Casi a la par que ese mensaje —y horas después de que su marido la amenazara con un cuchillo y la arrastrara escaleras abajo—, Raziki dijo basta, recogió sus posesiones y se marchó junto a sus dos hijos de una casa en la que gozaba de todas las comodidades, pero en la que no podía ser ella misma.
«Fue mi propia hija la que me dijo: ya es suficiente, tenemos que irnos», recuerda esta keniana de 31 años como si hablase de una vida que nunca fue del todo suya. «Y que un niño se ponga en pie y le diga a su propia madre que es hora de irse o que nunca va a casarse, significa que las cosas que ha visto no le han hecho ningún bien».

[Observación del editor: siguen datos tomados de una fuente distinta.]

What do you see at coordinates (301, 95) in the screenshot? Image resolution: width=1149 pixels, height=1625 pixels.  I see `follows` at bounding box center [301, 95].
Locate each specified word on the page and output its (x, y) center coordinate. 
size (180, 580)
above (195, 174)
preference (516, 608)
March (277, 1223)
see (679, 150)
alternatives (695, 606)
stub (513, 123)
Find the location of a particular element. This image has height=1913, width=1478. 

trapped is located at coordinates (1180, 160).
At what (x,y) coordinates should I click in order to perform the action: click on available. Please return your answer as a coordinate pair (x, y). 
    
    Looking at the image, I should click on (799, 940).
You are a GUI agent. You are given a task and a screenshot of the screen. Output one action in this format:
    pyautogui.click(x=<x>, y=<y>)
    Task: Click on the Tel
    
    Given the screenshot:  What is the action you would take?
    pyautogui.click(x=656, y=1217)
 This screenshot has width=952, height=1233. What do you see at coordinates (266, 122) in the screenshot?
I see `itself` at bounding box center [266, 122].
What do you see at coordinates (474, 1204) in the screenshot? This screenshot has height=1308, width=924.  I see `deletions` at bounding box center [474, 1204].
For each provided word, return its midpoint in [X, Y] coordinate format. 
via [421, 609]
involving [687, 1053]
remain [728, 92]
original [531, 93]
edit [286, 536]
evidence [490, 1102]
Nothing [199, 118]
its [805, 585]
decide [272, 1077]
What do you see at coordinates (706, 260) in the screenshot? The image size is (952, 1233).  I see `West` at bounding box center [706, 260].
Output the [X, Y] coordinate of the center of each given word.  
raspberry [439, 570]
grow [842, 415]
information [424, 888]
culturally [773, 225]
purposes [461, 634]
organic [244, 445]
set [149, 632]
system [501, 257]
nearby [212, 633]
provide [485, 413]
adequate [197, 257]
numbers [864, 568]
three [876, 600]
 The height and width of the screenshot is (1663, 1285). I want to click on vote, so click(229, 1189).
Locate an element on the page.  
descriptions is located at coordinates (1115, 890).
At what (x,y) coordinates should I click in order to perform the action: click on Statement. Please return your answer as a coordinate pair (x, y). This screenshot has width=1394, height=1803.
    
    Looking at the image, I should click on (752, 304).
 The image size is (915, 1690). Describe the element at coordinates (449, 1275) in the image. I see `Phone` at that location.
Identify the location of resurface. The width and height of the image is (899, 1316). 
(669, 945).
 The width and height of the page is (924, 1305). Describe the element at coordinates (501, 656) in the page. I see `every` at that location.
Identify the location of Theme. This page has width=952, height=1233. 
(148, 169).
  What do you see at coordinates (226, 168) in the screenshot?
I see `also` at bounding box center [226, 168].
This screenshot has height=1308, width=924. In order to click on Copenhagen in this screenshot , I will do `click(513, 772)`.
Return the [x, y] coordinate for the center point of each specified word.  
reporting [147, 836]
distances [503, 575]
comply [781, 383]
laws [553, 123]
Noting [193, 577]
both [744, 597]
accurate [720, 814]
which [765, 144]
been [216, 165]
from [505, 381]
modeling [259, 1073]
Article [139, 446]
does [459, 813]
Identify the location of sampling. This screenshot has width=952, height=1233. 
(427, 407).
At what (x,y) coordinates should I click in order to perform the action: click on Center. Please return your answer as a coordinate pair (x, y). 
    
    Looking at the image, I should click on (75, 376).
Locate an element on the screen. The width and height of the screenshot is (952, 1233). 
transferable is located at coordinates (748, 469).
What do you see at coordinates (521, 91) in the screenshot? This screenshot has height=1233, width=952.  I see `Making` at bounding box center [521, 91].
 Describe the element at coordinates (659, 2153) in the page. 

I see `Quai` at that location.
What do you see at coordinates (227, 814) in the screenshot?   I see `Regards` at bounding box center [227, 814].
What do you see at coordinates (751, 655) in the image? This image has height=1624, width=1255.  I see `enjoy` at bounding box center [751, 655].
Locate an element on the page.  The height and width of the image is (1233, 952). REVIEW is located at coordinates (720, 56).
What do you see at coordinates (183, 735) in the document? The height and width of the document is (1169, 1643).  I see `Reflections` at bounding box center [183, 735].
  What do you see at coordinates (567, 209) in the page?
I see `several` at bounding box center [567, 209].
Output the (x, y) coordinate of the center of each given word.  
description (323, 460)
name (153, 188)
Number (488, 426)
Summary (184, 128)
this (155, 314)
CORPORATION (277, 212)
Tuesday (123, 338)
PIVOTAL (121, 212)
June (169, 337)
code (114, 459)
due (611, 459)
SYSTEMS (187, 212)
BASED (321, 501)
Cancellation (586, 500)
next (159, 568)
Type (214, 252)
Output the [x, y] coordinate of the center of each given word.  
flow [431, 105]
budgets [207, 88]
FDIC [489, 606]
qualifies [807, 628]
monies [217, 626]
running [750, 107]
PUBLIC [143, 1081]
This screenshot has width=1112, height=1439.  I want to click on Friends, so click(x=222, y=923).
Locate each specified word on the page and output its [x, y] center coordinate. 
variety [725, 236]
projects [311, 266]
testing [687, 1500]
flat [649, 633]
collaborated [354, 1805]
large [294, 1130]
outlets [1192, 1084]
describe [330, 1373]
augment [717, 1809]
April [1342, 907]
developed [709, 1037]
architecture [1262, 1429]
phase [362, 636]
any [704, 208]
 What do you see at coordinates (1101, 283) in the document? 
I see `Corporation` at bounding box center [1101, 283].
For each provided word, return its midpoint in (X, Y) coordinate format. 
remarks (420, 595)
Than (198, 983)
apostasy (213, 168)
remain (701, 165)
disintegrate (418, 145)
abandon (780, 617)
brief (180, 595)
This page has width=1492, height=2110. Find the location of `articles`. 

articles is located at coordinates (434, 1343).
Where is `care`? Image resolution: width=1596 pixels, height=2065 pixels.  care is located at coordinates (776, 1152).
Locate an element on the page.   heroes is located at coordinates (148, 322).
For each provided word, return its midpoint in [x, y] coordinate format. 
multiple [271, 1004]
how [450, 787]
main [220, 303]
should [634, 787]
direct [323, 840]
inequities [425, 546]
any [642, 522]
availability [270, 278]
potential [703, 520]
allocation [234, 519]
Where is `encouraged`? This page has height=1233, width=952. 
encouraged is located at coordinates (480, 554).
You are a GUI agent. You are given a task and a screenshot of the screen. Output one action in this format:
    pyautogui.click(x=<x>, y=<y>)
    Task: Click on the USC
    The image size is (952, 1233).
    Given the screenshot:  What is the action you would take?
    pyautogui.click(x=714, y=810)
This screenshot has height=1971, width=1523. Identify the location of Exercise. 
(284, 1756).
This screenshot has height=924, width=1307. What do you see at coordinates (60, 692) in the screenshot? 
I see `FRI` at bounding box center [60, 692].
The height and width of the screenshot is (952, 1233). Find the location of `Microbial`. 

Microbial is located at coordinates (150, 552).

La covid-19 está incrementando la desigualdad que padece la población femenina en la mayor parte del mundo, principalmente en los países más pobres
«La covid, sin duda, ha exacerbado esta situación”, explica Njeri Wa Migwi, cofundadora de un pequeño refugio para maltratadas a las afueras de Nairobi. «Si antes solíamos recibir una o dos llamadas por semana, ahora atendemos hasta cinco por noche». Muchas mujeres están siendo expulsadas de casa por sus parejas durante la noche, arriesgándose a ser detenidas o a sufrir violencia policial debido al toque de queda nocturno impuesto para frenar la propagación del coronavirus.
Wa Migwi, superviviente ella misma de la violencia machista, fue quien acudió a recoger a Riziki —con miedo y acompañada de un policía— la madrugada de abril que decidió seguir viva. «Cuando me llamó me dijo: ‘Si no me sacas de aquí esta noche, él va a matarme. Al ver sus heridas comprobé que era cierto, podría haberla matado”.
“Me daba miedo acostarme un día y levantarme muerta. O mejor dicho, no despertarme, que fuese la gente quien encontrase mi cuerpo sin vida», relata Riziki. Ahora afronta un mundo desconocido en el que, por un lado, debe recuperar su autoestima, y por otro, encontrar techo y comida para sus hijos.